### Directions for this task
Please write out each entry that follows, keeping it exactly the same.

Saved entries

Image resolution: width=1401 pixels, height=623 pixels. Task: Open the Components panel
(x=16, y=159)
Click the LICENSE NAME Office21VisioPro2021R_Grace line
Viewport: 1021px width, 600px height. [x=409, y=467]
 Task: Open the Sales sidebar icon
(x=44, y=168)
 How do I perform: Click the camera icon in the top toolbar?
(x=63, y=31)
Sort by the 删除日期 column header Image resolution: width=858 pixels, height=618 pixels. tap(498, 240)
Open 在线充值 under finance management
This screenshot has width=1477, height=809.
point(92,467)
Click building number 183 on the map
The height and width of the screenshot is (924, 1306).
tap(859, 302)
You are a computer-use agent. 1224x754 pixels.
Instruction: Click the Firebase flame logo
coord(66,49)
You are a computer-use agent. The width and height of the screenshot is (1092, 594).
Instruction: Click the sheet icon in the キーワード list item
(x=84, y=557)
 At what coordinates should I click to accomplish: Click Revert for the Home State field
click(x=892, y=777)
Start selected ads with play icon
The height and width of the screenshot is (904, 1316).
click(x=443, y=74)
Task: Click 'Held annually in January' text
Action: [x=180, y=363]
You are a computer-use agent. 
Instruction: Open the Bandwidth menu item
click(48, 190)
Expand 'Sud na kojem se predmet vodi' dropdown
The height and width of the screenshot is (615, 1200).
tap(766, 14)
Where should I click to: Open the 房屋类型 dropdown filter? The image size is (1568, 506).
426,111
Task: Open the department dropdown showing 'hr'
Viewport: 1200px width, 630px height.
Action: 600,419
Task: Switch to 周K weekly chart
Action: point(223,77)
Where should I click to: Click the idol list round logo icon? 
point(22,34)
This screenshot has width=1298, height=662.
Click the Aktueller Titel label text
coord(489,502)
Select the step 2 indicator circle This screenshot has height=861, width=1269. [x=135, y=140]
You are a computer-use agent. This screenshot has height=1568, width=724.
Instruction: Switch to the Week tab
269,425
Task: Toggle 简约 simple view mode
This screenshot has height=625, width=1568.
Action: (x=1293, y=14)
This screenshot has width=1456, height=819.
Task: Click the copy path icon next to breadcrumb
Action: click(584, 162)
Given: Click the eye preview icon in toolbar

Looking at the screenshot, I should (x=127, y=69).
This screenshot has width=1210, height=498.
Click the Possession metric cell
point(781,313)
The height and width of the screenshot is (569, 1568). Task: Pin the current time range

### Solved problem
Image resolution: width=1401 pixels, height=623 pixels. Task: Open the Components panel
(x=16, y=159)
Click the LICENSE NAME Office21VisioPro2021R_Grace line
Viewport: 1021px width, 600px height. [x=409, y=467]
 Task: Open the Sales sidebar icon
(x=44, y=168)
 How do I perform: Click the camera icon in the top toolbar?
(x=63, y=31)
Sort by the 删除日期 column header Image resolution: width=858 pixels, height=618 pixels. tap(498, 240)
Open 在线充值 under finance management
This screenshot has width=1477, height=809.
point(92,467)
Click building number 183 on the map
The height and width of the screenshot is (924, 1306).
tap(859, 302)
You are a computer-use agent. 1224x754 pixels.
Instruction: Click the Firebase flame logo
coord(66,49)
You are a computer-use agent. The width and height of the screenshot is (1092, 594).
Instruction: Click the sheet icon in the キーワード list item
(x=84, y=557)
 At what coordinates should I click to accomplish: Click Revert for the Home State field
click(x=892, y=777)
Start selected ads with play icon
The height and width of the screenshot is (904, 1316).
click(x=443, y=74)
Task: Click 'Held annually in January' text
Action: [x=180, y=363]
You are a computer-use agent. 
Instruction: Open the Bandwidth menu item
click(48, 190)
Expand 'Sud na kojem se predmet vodi' dropdown
The height and width of the screenshot is (615, 1200).
tap(766, 14)
Where should I click to: Open the 房屋类型 dropdown filter? The image size is (1568, 506).
426,111
Task: Open the department dropdown showing 'hr'
Viewport: 1200px width, 630px height.
Action: 600,419
Task: Switch to 周K weekly chart
Action: point(223,77)
Where should I click to: Click the idol list round logo icon? 
point(22,34)
This screenshot has width=1298, height=662.
Click the Aktueller Titel label text
coord(489,502)
Select the step 2 indicator circle This screenshot has height=861, width=1269. [x=135, y=140]
You are a computer-use agent. This screenshot has height=1568, width=724.
Instruction: Switch to the Week tab
269,425
Task: Toggle 简约 simple view mode
This screenshot has height=625, width=1568.
Action: (x=1293, y=14)
This screenshot has width=1456, height=819.
Task: Click the copy path icon next to breadcrumb
Action: click(584, 162)
Given: Click the eye preview icon in toolbar

Looking at the screenshot, I should (x=127, y=69).
This screenshot has width=1210, height=498.
Click the Possession metric cell
point(781,313)
The height and width of the screenshot is (569, 1568). Task: Pin the current time range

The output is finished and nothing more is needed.